When executing the statement $obj->method();, perldiag says that Perl needs to know what package the method belongs to. That's why it needs to be blessed:

Can't call method "%s" on unblessed reference

(F) A method call must know in what package it's supposed to run. It ordinarily finds this out from the object reference you supply, but you didn't supply an object reference in this case. A reference isn't an object reference until it has been blessed. See perlobj.

Because of this, it isn't possible to do the following:

my $data = [
             [ 1, 2, 3 ],
             [ 4, 5, 6 ],
           ];

$data->process( @params );  # Can't call method "process" on unblessed reference

Then why does it work with a coderef?:

my $process = \&process;    # Same method as before
$data->$process( @params ); # Works fine now

Answer 1

$variable->method(@args)

just invokes

method($variable, @args)

But in which package should Perl find the method subroutine? If $variable is a blessed reference, Perl will look for the subroutine in the package returned by ref $variable.
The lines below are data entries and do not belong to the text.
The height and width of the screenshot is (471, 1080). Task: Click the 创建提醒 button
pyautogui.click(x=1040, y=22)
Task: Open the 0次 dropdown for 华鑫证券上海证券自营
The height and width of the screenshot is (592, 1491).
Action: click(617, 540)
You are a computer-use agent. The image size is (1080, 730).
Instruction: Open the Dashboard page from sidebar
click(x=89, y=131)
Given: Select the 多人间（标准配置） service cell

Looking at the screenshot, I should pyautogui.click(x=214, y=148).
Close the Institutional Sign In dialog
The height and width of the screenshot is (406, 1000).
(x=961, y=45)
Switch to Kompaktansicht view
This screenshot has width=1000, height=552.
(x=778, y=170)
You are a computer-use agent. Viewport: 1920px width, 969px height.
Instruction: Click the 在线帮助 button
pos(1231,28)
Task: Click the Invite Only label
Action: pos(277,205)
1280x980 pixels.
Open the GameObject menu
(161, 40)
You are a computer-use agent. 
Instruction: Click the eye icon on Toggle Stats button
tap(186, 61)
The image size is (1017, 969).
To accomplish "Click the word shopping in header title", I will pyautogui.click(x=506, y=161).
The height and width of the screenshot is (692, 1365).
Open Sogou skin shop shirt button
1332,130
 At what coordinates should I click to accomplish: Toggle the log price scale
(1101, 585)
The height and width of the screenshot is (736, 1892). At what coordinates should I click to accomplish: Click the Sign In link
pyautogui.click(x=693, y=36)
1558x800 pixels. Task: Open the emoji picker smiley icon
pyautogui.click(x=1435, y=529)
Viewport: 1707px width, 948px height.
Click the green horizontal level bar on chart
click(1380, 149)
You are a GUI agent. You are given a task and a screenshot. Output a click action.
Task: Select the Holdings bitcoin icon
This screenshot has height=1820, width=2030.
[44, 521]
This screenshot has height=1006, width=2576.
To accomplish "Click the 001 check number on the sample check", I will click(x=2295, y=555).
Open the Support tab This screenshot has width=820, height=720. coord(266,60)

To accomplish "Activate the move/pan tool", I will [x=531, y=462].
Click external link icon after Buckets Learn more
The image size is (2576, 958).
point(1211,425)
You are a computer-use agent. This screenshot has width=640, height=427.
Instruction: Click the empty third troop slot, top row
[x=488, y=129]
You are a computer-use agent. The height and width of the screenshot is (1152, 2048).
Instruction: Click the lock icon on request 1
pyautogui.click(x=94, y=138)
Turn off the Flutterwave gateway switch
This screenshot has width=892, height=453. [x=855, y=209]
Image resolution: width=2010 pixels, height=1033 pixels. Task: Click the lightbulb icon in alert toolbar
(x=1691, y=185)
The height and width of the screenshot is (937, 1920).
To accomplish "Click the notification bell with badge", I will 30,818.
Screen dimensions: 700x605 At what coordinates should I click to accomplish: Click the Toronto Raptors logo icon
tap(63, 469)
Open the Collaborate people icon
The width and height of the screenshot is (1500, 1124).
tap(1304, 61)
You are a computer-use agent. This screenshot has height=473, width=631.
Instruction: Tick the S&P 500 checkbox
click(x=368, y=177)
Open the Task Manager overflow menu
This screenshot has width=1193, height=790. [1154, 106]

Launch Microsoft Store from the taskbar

If $variable is a string and the name of a package, Perl will look for the subroutine in that package name.

In your second example, when you declare

$process = \&process

you have given Perl the reference to the code you want to invoke, so Perl knows to take the call

$variable->$process(@args)

and invoke

$process->($variable, @args)

or

&process($variable, @args)

It is only when $variable is an unblessed reference, and the method name can not be resolved into a code reference, that Perl cannot figure out what to do and punts.

Answer 2

When perl sees $x->$y it compiles it into something like:

if (reftype $y eq 'CODE') {
    $y->($x)
}
else {
    if (my $code_ref = eval {$x->can($y)}) {
        $code_ref->($x)
    }
    else {
       die "error"
    }
}

If $y happens to be a bareword, the first check is always false, and then the else block performs a normal method call.

Answer 3

In the first example, you're trying to call a method of an array reference by name; the array reference doesn't have any methods, so this doesn't even make sense.

In the second example, you're using similar syntax, but in this case the -> is just syntactic sugar for calling the right-hand parameter with the left-hand parameter as the first argument; it's not calling an instance method, it's simply invoking a subroutine with the parameter specified in a confusing way.